> [What you will do] Somewhere below are a line with "Click the logout door icon" and a later line with "Click the Brak". Output exactly those lines and all lines between them.

*** Extracted material Section Begins ***

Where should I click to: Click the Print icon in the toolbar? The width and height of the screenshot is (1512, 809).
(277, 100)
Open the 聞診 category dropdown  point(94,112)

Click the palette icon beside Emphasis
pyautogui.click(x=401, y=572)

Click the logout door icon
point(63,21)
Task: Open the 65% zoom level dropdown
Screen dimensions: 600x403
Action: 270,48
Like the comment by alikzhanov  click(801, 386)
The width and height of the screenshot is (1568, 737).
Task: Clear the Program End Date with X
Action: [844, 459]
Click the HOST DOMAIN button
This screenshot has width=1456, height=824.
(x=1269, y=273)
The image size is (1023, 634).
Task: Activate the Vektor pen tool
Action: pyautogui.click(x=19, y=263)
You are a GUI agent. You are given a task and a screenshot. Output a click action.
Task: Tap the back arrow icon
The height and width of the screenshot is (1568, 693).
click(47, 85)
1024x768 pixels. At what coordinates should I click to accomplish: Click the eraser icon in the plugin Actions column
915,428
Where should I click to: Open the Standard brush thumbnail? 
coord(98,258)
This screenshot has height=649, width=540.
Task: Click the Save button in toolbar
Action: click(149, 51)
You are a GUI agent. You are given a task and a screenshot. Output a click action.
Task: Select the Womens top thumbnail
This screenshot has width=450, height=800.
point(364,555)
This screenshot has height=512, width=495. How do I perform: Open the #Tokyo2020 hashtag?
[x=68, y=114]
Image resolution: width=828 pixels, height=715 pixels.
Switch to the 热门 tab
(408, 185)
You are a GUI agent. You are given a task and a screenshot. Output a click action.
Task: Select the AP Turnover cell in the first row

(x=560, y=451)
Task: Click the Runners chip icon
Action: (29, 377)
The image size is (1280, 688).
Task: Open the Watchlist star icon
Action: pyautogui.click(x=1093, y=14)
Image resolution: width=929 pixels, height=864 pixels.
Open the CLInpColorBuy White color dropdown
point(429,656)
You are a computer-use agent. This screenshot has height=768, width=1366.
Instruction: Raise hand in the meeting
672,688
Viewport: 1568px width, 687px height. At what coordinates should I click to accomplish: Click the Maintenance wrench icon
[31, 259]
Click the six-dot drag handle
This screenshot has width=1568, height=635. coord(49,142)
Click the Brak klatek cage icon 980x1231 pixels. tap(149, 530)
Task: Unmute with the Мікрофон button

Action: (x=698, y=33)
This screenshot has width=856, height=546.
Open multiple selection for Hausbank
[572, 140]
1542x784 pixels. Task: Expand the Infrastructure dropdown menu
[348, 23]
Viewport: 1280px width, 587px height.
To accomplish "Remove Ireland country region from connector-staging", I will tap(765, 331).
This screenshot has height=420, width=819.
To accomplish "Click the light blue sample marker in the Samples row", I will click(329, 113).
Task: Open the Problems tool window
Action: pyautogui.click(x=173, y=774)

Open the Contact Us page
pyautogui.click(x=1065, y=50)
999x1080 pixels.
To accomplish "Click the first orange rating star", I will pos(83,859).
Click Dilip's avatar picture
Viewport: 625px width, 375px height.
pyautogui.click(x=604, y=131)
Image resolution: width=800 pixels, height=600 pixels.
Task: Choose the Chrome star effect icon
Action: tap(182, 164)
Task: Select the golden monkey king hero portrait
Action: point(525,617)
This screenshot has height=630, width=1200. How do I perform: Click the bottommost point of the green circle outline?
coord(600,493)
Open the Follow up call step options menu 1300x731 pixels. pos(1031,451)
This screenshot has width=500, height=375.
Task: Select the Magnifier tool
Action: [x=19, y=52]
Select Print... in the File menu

*** Extracted material Section Ends ***

> [Task response]
Click the logout door icon
point(63,21)
Task: Open the 65% zoom level dropdown
Screen dimensions: 600x403
Action: 270,48
Like the comment by alikzhanov  click(801, 386)
The width and height of the screenshot is (1568, 737).
Task: Clear the Program End Date with X
Action: [844, 459]
Click the HOST DOMAIN button
This screenshot has width=1456, height=824.
(x=1269, y=273)
The image size is (1023, 634).
Task: Activate the Vektor pen tool
Action: pyautogui.click(x=19, y=263)
You are a GUI agent. You are given a task and a screenshot. Output a click action.
Task: Tap the back arrow icon
The height and width of the screenshot is (1568, 693).
click(47, 85)
1024x768 pixels. At what coordinates should I click to accomplish: Click the eraser icon in the plugin Actions column
915,428
Where should I click to: Open the Standard brush thumbnail? 
coord(98,258)
This screenshot has height=649, width=540.
Task: Click the Save button in toolbar
Action: click(149, 51)
You are a GUI agent. You are given a task and a screenshot. Output a click action.
Task: Select the Womens top thumbnail
This screenshot has width=450, height=800.
point(364,555)
This screenshot has height=512, width=495. How do I perform: Open the #Tokyo2020 hashtag?
[x=68, y=114]
Image resolution: width=828 pixels, height=715 pixels.
Switch to the 热门 tab
(408, 185)
You are a GUI agent. You are given a task and a screenshot. Output a click action.
Task: Select the AP Turnover cell in the first row

(x=560, y=451)
Task: Click the Runners chip icon
Action: (29, 377)
The image size is (1280, 688).
Task: Open the Watchlist star icon
Action: pyautogui.click(x=1093, y=14)
Image resolution: width=929 pixels, height=864 pixels.
Open the CLInpColorBuy White color dropdown
point(429,656)
You are a computer-use agent. This screenshot has height=768, width=1366.
Instruction: Raise hand in the meeting
672,688
Viewport: 1568px width, 687px height. At what coordinates should I click to accomplish: Click the Maintenance wrench icon
[31, 259]
Click the six-dot drag handle
This screenshot has width=1568, height=635. coord(49,142)
Click the Brak klatek cage icon 980x1231 pixels. tap(149, 530)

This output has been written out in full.